Все это, в совокупности, не могло не привести к переоценке научного наследия Верещагина и пересмотру устоявшихся взглядов на древнюю историю Вятской земли. Образно говоря, уже в наши дни Хлынов снова стал неизвестным городом. Оказалось, что мы до сих пор все еще не знаем ответа на главные вопросы: Когда, где, кем, как, с какой целью был основан наш город? Каково его первоначальное название? От кого ведут свой род современные вятчане и кировчане?
Это важно, не потому что кому-то очень хочется доказать будто Киров древнее Рима, а вятчане – прямые потомки египетских фараонов. Нет.
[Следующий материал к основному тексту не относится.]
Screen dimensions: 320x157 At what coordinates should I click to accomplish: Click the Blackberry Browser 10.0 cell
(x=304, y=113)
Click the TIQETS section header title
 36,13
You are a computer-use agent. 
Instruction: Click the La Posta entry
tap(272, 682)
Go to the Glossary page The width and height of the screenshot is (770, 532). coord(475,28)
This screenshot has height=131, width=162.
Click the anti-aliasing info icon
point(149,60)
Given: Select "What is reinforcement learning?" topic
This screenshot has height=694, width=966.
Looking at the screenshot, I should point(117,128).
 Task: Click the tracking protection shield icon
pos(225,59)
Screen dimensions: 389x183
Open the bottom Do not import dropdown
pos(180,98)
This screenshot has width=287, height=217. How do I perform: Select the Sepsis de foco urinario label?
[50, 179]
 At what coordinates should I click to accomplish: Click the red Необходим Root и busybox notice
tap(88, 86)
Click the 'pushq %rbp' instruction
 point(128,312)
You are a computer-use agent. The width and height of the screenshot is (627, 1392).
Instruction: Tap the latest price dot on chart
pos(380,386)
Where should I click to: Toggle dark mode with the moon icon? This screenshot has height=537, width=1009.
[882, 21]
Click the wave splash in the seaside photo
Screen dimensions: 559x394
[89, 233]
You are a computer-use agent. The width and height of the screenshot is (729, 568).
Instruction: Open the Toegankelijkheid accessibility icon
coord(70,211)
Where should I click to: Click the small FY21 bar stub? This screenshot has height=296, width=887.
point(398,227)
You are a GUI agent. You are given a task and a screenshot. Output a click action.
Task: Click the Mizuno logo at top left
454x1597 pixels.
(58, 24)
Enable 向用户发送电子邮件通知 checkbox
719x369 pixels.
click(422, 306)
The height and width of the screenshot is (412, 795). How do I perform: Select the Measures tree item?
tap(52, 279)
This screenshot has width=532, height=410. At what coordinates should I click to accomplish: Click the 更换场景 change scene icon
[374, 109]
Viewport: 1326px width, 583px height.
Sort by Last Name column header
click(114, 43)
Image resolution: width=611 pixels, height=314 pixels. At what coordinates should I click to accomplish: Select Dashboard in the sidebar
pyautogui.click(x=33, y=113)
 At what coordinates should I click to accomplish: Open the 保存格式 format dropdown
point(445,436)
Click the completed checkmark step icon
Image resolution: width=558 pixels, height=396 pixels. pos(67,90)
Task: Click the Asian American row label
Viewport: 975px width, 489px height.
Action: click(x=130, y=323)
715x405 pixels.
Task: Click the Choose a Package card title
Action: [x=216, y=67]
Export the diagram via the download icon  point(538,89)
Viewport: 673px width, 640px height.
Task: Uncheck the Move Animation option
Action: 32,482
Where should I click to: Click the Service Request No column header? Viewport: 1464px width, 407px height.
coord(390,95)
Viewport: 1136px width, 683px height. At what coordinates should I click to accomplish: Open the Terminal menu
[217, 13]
Автор этой статьи согласен с А.Л.Мусихиным в том, что перед нами не стоит цель написать новую фантастическую историю Хлынова, к чему стремятся иные поклонники фолк-хистори.34 А.С.Пушкин писал: «… клянусь честью, ни за что на свете я не хотел бы переменить отечество или иметь другую историю, кроме истории наших предков, какой нам Бог ее дал».35 И нам, вятчанам, довольно собственной истории. В том числе для того, чтобы, зная достоинства предков, стараться подражать им, и, зная их грехи, стараться избежать их ошибок.
Собственно именно этому и посвящен цикл открытых лекций «Неизвестный Хлынов», который, конечно, не прольет свет на все темные страницы вятской истории, но, возможно, приблизит время ответов на самые важные вопросы, а также позволит нам, узнав Хлынов, еще больше полюбить и его, и Вятку, и Киров – наш родной город.